A second, more diffuse issue concerns the nature of the hero in Sagoromo and Hamamatsu. The authors, who had Genji and Kaoru to choose from as two models, seem to have been more at home with Kaoru. (“Pity Poor Kaoru” has already discussed this question.) Presumably their audiences were, too. The chapters of The Tale of Genji that cover Genji’s life are impressive, but it is the Uji chapters that announce the fiction of later Heian times and beyond. Although Genji makes a memorable hero, he seems to have had no clear successor.

It is not that the Sagoromo and Hamamatsu authors made their heroes perfect. Sagoromo no Taishō and Hamamatsu no Chūnagon, especially the former, are not above betraying husbands and fathers, or ruining women’s lives. Like Kaoru, however, they both enjoy brilliant worldly success in the background, while displaying in the foreground a dreamily melancholy, otherworldly side. Sagoromo’s fantasies of entering religion so resemble Kaoru’s that he has been described as “a second Kaoru,”[6] while in Hamamatsu, Buddhism as a sort of fantasy world is replaced by China, and by repeated oracles and dream communications. The closing section of Hamamatsu even features an extended variation on the rivalry between Kaoru and Niou over Ukifune. Just as the reader of the Uji chapters is constantly invited to sympathize with Kaoru’s sorrows, whatever they may be, so in Sagoromo and Hamamatsu the hero’s sorrowful feelings alone matter, regardless of what he may have done to arouse them. The beautiful hero enjoys full indulgence. The narrator’s treatment of him little resembles the shifting, sometimes critical, and always personally engaged attitude toward Genji evident in his story.
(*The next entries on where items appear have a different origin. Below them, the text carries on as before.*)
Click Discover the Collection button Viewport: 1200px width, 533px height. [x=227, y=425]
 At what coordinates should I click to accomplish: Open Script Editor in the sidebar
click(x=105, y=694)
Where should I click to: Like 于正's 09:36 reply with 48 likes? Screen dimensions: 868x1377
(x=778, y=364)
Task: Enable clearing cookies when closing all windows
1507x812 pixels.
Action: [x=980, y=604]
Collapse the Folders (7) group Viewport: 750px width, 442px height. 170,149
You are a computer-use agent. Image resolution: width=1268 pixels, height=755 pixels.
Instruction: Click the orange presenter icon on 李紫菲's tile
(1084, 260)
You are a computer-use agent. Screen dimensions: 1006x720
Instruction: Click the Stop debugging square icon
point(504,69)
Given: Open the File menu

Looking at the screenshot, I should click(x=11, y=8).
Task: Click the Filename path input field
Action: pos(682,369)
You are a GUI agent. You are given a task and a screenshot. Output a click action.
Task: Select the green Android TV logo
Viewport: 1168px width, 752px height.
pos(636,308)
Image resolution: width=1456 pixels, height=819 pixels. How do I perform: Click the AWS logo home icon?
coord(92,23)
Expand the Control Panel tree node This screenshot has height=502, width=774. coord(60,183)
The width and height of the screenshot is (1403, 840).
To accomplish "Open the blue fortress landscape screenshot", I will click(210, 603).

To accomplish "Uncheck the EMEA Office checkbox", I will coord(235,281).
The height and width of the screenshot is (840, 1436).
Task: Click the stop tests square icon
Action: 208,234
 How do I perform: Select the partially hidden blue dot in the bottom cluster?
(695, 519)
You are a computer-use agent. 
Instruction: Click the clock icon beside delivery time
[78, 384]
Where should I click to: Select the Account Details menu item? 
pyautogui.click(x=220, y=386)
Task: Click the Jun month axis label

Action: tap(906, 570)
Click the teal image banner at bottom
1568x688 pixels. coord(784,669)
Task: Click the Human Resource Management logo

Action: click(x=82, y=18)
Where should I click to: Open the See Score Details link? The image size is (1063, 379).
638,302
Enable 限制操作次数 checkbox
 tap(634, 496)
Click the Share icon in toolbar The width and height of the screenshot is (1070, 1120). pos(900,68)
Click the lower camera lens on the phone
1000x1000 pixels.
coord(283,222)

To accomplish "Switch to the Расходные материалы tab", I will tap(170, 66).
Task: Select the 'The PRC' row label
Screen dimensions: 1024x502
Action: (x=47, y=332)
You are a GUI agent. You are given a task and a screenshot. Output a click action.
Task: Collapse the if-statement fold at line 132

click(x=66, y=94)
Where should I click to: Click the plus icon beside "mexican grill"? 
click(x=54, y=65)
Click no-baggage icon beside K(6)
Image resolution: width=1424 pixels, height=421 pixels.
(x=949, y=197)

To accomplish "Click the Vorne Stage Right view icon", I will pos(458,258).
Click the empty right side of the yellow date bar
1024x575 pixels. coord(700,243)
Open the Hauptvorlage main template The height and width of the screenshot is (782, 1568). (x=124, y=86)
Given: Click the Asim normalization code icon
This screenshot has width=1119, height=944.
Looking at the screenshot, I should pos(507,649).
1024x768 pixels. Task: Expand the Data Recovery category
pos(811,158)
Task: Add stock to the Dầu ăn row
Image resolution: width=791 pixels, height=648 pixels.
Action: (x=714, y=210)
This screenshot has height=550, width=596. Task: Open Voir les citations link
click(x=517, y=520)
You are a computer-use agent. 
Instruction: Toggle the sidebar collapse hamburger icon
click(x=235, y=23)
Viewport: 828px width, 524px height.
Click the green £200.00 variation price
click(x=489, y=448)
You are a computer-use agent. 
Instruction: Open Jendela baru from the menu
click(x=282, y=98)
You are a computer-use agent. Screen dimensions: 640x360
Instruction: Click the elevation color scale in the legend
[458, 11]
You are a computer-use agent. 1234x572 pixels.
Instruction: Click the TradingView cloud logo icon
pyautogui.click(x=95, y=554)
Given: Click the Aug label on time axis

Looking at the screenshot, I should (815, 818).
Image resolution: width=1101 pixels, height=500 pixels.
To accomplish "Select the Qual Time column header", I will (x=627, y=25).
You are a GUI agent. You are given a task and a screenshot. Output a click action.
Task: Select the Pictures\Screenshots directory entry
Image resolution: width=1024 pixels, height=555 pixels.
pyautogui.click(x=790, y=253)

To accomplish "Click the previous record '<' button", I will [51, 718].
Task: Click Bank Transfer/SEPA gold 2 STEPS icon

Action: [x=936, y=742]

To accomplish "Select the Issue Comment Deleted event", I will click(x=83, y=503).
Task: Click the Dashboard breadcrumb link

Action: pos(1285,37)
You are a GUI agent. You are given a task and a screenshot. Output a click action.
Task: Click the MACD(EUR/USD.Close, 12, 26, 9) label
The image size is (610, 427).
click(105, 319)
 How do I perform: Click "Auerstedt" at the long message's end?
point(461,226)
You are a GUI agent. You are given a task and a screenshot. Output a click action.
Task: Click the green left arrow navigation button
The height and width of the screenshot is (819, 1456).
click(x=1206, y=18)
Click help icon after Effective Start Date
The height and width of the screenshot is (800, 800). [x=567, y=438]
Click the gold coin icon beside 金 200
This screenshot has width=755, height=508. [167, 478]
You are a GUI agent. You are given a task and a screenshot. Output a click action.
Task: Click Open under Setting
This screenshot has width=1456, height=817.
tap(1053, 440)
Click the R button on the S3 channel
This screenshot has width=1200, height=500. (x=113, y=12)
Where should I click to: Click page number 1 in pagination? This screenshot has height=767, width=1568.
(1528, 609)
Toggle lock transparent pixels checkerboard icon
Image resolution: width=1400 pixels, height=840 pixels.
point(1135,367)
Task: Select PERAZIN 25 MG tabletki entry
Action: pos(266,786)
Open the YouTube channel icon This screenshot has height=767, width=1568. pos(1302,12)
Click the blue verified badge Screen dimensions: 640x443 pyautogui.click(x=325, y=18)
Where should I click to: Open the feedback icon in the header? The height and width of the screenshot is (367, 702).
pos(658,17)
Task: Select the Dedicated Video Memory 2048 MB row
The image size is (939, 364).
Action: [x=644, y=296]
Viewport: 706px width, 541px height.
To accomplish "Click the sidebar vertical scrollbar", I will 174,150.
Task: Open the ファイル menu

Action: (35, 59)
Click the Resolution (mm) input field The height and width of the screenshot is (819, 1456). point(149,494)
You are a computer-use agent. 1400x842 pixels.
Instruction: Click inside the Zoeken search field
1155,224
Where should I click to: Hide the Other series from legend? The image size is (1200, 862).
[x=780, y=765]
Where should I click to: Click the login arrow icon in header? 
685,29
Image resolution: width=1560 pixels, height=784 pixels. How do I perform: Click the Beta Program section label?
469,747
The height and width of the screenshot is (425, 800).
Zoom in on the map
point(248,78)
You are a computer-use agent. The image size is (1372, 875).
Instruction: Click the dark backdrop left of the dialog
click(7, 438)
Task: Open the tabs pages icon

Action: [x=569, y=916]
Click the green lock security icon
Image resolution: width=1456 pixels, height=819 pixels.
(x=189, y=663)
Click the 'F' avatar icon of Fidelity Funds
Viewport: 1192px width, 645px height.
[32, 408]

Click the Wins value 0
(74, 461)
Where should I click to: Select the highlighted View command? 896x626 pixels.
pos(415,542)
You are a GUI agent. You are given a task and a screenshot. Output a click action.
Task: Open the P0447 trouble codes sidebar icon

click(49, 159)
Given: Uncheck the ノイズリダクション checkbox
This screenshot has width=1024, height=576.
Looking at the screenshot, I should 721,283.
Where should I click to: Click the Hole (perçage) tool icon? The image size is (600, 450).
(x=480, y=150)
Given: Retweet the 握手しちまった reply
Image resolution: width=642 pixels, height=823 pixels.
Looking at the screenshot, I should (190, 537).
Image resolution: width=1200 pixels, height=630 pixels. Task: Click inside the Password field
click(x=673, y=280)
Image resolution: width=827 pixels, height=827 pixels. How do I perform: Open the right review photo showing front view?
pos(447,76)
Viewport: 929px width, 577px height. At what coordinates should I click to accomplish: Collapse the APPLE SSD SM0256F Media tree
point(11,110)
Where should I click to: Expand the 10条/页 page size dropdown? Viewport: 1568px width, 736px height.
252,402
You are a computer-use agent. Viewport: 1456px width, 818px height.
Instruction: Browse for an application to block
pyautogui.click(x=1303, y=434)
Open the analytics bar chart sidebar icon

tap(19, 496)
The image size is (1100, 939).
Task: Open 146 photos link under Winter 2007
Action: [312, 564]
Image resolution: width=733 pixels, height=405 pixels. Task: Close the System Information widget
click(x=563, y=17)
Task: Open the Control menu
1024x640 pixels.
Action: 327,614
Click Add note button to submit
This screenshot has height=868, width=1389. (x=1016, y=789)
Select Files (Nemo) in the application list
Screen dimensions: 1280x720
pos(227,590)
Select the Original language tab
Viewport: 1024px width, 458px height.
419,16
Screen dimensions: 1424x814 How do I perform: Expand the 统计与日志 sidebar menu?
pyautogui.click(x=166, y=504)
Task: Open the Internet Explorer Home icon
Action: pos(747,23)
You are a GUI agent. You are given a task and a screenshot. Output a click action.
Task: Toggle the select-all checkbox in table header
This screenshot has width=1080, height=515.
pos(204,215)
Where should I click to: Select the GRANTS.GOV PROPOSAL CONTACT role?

[1] Hikaru Genji ichibu uta (1453) by the nun Yūrin (fl. ca. 1450) and the work of Kaoku Gyokuei (1526 – after 1602) constitute the only significant writing on Genji by women between Mumyōzōshi and modern times. Gaye Rowley is due thanks for this information.

[2] On the author of Sagoromo monogatari and her context, see D’Etcheverry, “Rethinking Late Heian,” 42–69; and Love After The Tale of Genji, 39–57.

[3] TTG, 4; GM 1:20.

[4] Ikeda Toshio, Hamamatsu Chūnagon monogatari, 44.

[5] Hérail, Notes journalières de Fujiwara no Michinaga, ministre à la cour de Heian 2:581 (Chōwa 1.4.10 [1012]) and 3:121 (Chōwa 4.7.2 [1015]).

[6] Gotō, “Mō hitori no Kaoru,” 68–89.